▸ **Problem statement**
Write out every line of the material below verbatim, with nothing added, dropped, or changed.

▸ **Given entries**

☆ ☆ ☆ ☆ ☆

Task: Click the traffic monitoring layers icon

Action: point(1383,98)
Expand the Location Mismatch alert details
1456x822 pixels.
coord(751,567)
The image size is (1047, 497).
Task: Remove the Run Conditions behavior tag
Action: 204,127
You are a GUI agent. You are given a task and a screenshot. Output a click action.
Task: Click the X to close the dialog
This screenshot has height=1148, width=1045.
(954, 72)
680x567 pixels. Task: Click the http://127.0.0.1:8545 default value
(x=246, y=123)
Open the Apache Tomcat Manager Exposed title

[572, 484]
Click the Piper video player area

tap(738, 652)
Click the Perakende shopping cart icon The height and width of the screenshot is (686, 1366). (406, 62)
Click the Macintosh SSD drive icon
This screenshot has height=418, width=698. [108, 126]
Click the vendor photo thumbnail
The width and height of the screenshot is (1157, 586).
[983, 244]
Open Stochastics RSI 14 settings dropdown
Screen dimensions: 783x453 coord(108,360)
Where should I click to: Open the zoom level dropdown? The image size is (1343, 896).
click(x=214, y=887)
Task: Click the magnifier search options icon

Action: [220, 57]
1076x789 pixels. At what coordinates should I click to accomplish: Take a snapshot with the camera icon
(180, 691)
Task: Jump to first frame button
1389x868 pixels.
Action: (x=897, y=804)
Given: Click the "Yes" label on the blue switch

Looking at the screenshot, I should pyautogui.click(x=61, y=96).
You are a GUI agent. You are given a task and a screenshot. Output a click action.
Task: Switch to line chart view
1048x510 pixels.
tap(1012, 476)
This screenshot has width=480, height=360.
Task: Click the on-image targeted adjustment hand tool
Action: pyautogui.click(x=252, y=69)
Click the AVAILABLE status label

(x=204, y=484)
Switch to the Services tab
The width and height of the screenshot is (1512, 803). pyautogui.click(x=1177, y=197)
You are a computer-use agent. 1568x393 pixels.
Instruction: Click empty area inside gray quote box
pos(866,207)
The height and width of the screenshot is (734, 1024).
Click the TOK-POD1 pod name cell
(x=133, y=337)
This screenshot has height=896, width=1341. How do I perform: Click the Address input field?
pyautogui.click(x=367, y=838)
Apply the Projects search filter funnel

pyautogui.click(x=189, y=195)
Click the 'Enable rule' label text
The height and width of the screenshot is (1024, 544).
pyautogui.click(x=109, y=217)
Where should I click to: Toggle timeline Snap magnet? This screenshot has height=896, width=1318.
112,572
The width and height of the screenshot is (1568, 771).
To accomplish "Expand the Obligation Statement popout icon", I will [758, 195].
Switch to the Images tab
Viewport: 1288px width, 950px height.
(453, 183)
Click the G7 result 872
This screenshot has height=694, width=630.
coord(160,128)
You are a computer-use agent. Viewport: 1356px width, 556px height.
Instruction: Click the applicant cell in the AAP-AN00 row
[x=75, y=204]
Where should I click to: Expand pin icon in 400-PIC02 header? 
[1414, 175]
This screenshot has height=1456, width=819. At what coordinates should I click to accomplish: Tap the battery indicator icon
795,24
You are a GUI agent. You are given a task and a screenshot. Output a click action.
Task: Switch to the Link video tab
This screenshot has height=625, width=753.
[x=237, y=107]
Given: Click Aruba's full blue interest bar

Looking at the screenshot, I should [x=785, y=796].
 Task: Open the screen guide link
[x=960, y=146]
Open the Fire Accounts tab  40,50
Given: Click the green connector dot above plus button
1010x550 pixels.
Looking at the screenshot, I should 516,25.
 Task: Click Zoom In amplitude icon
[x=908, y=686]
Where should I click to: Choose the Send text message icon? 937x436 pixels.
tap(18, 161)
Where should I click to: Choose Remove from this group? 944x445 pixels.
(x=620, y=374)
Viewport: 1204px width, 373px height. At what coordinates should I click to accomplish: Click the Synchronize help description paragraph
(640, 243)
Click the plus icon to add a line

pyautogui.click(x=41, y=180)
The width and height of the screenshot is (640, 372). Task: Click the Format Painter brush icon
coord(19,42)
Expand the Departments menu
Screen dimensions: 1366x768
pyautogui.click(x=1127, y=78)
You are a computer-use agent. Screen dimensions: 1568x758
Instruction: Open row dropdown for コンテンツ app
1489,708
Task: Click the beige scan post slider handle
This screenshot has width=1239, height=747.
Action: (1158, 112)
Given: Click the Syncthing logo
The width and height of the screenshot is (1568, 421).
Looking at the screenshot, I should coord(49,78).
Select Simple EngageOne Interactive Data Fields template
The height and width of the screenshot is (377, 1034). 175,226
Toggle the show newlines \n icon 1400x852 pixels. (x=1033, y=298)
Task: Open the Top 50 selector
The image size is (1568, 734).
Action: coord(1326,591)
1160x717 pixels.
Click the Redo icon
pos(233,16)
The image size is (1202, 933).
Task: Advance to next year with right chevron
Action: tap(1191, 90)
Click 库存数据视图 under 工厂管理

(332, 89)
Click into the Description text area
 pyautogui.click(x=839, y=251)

☆ ☆ ☆ ☆ ☆

▸ **Exercise response**
Task: Click the traffic monitoring layers icon

Action: point(1383,98)
Expand the Location Mismatch alert details
1456x822 pixels.
coord(751,567)
The image size is (1047, 497).
Task: Remove the Run Conditions behavior tag
Action: 204,127
You are a GUI agent. You are given a task and a screenshot. Output a click action.
Task: Click the X to close the dialog
This screenshot has height=1148, width=1045.
(954, 72)
680x567 pixels. Task: Click the http://127.0.0.1:8545 default value
(x=246, y=123)
Open the Apache Tomcat Manager Exposed title

[572, 484]
Click the Piper video player area

tap(738, 652)
Click the Perakende shopping cart icon The height and width of the screenshot is (686, 1366). (406, 62)
Click the Macintosh SSD drive icon
This screenshot has height=418, width=698. [108, 126]
Click the vendor photo thumbnail
The width and height of the screenshot is (1157, 586).
[983, 244]
Open Stochastics RSI 14 settings dropdown
Screen dimensions: 783x453 coord(108,360)
Where should I click to: Open the zoom level dropdown? The image size is (1343, 896).
click(x=214, y=887)
Task: Click the magnifier search options icon

Action: [220, 57]
1076x789 pixels. At what coordinates should I click to accomplish: Take a snapshot with the camera icon
(180, 691)
Task: Jump to first frame button
1389x868 pixels.
Action: (x=897, y=804)
Given: Click the "Yes" label on the blue switch

Looking at the screenshot, I should pyautogui.click(x=61, y=96).
You are a GUI agent. You are given a task and a screenshot. Output a click action.
Task: Switch to line chart view
1048x510 pixels.
tap(1012, 476)
This screenshot has width=480, height=360.
Task: Click the on-image targeted adjustment hand tool
Action: pyautogui.click(x=252, y=69)
Click the AVAILABLE status label

(x=204, y=484)
Switch to the Services tab
The width and height of the screenshot is (1512, 803). pyautogui.click(x=1177, y=197)
You are a computer-use agent. 1568x393 pixels.
Instruction: Click empty area inside gray quote box
pos(866,207)
The height and width of the screenshot is (734, 1024).
Click the TOK-POD1 pod name cell
(x=133, y=337)
This screenshot has height=896, width=1341. How do I perform: Click the Address input field?
pyautogui.click(x=367, y=838)
Apply the Projects search filter funnel

pyautogui.click(x=189, y=195)
Click the 'Enable rule' label text
The height and width of the screenshot is (1024, 544).
pyautogui.click(x=109, y=217)
Where should I click to: Toggle timeline Snap magnet? This screenshot has height=896, width=1318.
112,572
The width and height of the screenshot is (1568, 771).
To accomplish "Expand the Obligation Statement popout icon", I will [758, 195].
Switch to the Images tab
Viewport: 1288px width, 950px height.
(453, 183)
Click the G7 result 872
This screenshot has height=694, width=630.
coord(160,128)
You are a computer-use agent. Viewport: 1356px width, 556px height.
Instruction: Click the applicant cell in the AAP-AN00 row
[x=75, y=204]
Where should I click to: Expand pin icon in 400-PIC02 header? 
[1414, 175]
This screenshot has height=1456, width=819. At what coordinates should I click to accomplish: Tap the battery indicator icon
795,24
You are a GUI agent. You are given a task and a screenshot. Output a click action.
Task: Switch to the Link video tab
This screenshot has height=625, width=753.
[x=237, y=107]
Given: Click Aruba's full blue interest bar

Looking at the screenshot, I should [x=785, y=796].
 Task: Open the screen guide link
[x=960, y=146]
Open the Fire Accounts tab  40,50
Given: Click the green connector dot above plus button
1010x550 pixels.
Looking at the screenshot, I should 516,25.
 Task: Click Zoom In amplitude icon
[x=908, y=686]
Where should I click to: Choose the Send text message icon? 937x436 pixels.
tap(18, 161)
Where should I click to: Choose Remove from this group? 944x445 pixels.
(x=620, y=374)
Viewport: 1204px width, 373px height. At what coordinates should I click to accomplish: Click the Synchronize help description paragraph
(640, 243)
Click the plus icon to add a line

pyautogui.click(x=41, y=180)
The width and height of the screenshot is (640, 372). Task: Click the Format Painter brush icon
coord(19,42)
Expand the Departments menu
Screen dimensions: 1366x768
pyautogui.click(x=1127, y=78)
You are a computer-use agent. Screen dimensions: 1568x758
Instruction: Open row dropdown for コンテンツ app
1489,708
Task: Click the beige scan post slider handle
This screenshot has width=1239, height=747.
Action: (1158, 112)
Given: Click the Syncthing logo
The width and height of the screenshot is (1568, 421).
Looking at the screenshot, I should coord(49,78).
Select Simple EngageOne Interactive Data Fields template
The height and width of the screenshot is (377, 1034). 175,226
Toggle the show newlines \n icon 1400x852 pixels. (x=1033, y=298)
Task: Open the Top 50 selector
The image size is (1568, 734).
Action: coord(1326,591)
1160x717 pixels.
Click the Redo icon
pos(233,16)
The image size is (1202, 933).
Task: Advance to next year with right chevron
Action: tap(1191, 90)
Click 库存数据视图 under 工厂管理

(332, 89)
Click into the Description text area
 pyautogui.click(x=839, y=251)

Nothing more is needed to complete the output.